The Ceresit silicone render range represented in the book is water-based and low-VOC, with hydrophobic and self-cleaning properties that reduce chemical cleaning over the building's lifetime. Lighter shades from Grey Vibes and Harmonious & Balanced reflect more solar radiation than deeper tones, lowering thermal gain on the facade — a meaningful consideration under current UK energy performance targets. Silicone renders also resist algae and mould naturally, keeping the facade cleaner for longer without biocide treatments.
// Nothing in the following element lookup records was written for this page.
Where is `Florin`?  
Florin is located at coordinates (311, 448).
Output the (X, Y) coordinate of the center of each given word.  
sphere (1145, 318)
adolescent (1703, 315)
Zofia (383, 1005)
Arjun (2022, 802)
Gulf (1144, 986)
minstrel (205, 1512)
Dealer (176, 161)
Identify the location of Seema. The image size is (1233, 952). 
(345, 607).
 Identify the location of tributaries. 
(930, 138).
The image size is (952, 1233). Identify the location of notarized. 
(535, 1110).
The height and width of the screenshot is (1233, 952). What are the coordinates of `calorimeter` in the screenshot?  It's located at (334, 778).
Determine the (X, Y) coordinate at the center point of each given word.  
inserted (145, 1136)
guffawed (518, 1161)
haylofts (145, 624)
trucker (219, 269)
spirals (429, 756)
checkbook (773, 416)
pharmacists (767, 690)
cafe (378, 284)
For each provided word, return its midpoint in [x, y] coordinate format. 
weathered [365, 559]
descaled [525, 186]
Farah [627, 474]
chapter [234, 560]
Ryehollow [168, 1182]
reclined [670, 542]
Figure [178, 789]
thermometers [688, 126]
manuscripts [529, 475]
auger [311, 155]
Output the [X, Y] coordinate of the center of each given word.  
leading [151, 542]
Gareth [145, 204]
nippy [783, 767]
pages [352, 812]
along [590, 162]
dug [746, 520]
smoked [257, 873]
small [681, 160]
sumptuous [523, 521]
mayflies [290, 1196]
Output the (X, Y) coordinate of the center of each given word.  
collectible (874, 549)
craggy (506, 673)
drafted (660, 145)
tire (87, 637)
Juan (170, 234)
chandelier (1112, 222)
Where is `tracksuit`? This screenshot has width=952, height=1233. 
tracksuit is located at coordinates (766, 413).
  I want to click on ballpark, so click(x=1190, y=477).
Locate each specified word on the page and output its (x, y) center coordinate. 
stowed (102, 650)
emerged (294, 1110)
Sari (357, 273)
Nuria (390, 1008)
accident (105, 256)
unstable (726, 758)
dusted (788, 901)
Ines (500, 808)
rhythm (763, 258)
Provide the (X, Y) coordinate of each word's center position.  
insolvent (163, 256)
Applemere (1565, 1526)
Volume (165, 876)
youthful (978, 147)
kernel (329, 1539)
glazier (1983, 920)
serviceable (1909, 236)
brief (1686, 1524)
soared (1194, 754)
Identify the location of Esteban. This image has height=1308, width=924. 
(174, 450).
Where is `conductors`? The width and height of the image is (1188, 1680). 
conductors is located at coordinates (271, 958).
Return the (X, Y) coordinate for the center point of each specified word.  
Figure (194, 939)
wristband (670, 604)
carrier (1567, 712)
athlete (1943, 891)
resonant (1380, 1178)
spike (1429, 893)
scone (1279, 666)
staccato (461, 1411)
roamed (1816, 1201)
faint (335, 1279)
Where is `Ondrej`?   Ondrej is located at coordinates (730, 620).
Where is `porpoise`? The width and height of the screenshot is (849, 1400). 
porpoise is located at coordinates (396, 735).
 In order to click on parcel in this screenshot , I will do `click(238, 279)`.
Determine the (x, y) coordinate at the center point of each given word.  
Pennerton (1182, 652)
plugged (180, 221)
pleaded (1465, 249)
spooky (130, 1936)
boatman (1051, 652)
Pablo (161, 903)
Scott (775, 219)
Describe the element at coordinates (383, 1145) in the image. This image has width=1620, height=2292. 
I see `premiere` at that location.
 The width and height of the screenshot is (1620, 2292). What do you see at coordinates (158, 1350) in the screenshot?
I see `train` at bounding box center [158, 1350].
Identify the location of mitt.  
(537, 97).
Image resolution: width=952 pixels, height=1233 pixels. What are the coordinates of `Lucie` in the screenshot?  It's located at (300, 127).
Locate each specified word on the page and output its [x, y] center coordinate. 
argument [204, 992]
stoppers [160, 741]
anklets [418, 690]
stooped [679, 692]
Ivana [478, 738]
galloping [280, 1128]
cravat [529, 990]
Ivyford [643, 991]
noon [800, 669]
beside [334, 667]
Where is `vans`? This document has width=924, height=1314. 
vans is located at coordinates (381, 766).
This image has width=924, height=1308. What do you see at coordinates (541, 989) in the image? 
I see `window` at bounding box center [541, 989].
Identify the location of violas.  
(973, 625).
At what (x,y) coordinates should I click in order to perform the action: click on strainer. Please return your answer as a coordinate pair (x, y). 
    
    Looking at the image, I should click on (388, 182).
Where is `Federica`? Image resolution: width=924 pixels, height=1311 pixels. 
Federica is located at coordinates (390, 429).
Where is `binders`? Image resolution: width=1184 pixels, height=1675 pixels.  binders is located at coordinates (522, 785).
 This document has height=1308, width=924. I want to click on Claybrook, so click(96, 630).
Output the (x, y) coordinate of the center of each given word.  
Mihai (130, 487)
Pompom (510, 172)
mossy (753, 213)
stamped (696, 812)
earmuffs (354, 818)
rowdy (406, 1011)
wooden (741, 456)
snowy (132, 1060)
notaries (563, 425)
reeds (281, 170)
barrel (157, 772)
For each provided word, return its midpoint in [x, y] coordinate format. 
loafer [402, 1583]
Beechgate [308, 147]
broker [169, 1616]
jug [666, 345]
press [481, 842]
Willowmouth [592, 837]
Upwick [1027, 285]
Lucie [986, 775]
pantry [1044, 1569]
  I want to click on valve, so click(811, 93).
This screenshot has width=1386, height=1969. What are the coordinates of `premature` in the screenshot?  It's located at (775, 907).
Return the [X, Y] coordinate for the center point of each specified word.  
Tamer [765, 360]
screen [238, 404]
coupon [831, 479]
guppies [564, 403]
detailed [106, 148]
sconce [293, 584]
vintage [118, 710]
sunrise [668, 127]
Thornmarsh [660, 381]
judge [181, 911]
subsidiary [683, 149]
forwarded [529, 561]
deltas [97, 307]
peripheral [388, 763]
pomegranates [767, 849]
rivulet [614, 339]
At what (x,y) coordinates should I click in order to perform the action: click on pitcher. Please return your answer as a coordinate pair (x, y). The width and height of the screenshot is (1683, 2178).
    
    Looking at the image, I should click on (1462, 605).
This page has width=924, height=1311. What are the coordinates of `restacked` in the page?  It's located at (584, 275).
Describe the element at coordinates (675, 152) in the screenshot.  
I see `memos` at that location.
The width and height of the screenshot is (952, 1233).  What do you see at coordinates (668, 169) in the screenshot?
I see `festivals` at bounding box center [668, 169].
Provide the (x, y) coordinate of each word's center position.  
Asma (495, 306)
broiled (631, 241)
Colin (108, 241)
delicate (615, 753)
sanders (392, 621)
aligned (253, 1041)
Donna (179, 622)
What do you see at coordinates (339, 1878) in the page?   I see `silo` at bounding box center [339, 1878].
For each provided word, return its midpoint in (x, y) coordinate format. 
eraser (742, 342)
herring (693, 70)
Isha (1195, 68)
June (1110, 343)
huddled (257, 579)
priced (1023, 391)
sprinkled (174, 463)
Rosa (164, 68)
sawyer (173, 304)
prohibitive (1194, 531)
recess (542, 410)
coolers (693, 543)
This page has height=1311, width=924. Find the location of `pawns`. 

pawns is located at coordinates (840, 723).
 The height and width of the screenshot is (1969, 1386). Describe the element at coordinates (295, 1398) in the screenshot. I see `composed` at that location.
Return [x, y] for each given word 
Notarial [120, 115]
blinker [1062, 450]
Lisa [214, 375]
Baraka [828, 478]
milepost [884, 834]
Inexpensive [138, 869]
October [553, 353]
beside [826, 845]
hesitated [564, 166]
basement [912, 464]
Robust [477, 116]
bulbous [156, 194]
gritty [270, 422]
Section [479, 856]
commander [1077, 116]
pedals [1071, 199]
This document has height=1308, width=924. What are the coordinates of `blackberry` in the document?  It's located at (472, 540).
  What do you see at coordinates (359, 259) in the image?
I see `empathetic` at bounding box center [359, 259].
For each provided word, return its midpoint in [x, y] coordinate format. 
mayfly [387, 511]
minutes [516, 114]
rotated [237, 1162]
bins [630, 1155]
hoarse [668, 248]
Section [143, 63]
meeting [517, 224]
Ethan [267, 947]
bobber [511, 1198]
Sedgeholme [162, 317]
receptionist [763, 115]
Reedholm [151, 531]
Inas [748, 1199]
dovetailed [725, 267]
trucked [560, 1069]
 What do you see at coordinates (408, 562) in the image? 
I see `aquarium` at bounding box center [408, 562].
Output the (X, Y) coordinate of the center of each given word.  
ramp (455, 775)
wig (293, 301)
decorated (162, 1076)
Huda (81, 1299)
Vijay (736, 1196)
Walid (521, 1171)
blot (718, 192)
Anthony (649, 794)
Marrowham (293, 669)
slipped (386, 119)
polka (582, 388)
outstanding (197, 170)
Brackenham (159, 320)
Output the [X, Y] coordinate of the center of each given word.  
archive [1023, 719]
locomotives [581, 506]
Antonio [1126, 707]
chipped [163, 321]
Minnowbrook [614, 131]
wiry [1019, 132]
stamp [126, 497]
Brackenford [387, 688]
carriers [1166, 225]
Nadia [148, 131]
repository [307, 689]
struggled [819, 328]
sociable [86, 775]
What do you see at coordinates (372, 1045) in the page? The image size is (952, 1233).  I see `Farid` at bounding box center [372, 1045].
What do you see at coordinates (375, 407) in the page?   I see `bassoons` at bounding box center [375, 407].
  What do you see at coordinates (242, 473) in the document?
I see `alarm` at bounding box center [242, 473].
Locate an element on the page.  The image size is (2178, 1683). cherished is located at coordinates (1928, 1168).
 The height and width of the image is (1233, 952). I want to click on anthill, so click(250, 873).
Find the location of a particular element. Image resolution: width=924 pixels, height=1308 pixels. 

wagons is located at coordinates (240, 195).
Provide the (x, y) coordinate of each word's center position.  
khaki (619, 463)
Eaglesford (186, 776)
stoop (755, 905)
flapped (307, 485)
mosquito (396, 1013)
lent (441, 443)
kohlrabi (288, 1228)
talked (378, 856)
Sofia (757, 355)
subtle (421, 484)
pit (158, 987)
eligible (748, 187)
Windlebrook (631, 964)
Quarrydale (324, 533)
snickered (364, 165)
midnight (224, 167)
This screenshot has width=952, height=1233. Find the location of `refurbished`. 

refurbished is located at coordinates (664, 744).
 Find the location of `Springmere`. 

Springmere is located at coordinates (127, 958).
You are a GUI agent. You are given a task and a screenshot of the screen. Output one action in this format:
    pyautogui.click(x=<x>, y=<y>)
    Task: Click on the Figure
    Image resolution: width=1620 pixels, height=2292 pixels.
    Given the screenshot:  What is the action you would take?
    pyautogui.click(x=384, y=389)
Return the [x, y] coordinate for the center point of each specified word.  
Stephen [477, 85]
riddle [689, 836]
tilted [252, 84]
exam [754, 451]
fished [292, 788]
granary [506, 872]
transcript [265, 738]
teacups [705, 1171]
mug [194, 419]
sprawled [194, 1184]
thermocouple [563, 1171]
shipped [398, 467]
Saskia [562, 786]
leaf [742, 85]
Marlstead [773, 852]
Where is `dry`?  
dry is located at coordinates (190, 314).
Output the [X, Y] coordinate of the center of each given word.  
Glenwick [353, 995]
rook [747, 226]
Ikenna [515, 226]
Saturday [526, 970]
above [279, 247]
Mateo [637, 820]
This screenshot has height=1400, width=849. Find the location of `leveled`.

For darker Intense & Expressive shades, pairing the render with an elastic basecoat manages higher thermal stress without compromising the environmental credentials of the specification.

What is the difference between the palette groups in Book 2 and the geographic families in Book 1?

Book 1 organises colours by landscape — Water for cool blues and greys, Sand for warm neutrals, Earth for terracottas and browns, Forest for greens and olives — with six tonal gradations per geographic name. Book 2 organises by aesthetic mood: Wise & Confident delivers authoritative tones; Grey Vibes curates the full spectrum of greys in one place; Harmonious & Balanced offers pre-coordinated multi-tone palettes; Romantic & Delicate provides soft pastels; Energetic & Positive introduces vibrant accents; Intense & Expressive covers deeply saturated statement colours; and Mosaic shows the decorative aggregate-blended palette. The two books are complementary — geography-based for proven selections, mood-based for design-led choices.

Can I use Book 2 swatches for a conservation area planning application?

Physical swatches are the most effective way to demonstrate a proposed colour to a planning officer, because they show the actual rendered finish rather than a printed or digital approximation. Conservation areas often favour more traditional, restrained tones — many of which sit in the core geographic palettes — but the Wise & Confident and Harmonious & Balanced groups in Book 2 include muted, heritage-appropriate shades that can satisfy conservation requirements, subject to current planning guidance for the specific site. Submitting the chosen swatch page with its Ceresit colour code alongside the planning application provides an unambiguous record.

Do the deeper colours in Intense & Expressive need special application considerations?

Deeply saturated colours absorb more solar radiation, which can raise facade surface temperatures on south- and west-facing elevations. Ceresit manages this through its solar-exposure notation — each swatch carries a colour-type indicator that flags whether the shade is suitable for sun-exposed orientations or best reserved for sheltered and north-facing walls. For projects where a dark or intense colour is specified on an exposed elevation, pairing the render with an elastic basecoat and using a grey tint base ensures the system accommodates higher thermal movement without compromising the finish.

How should I store the book between projects?

Storing the book flat in its original binding and away from prolonged direct sunlight keeps the swatches representative for repeated use across multiple specifications. Although applied-render finishes are more resistant to fading than printed colour charts, sustained UV exposure will gradually shift pigments on any reference material. Keeping the book in a project folder alongside notes on previously specified codes makes it straightforward to return to an approved shade for follow-on phases or maintenance render work years later.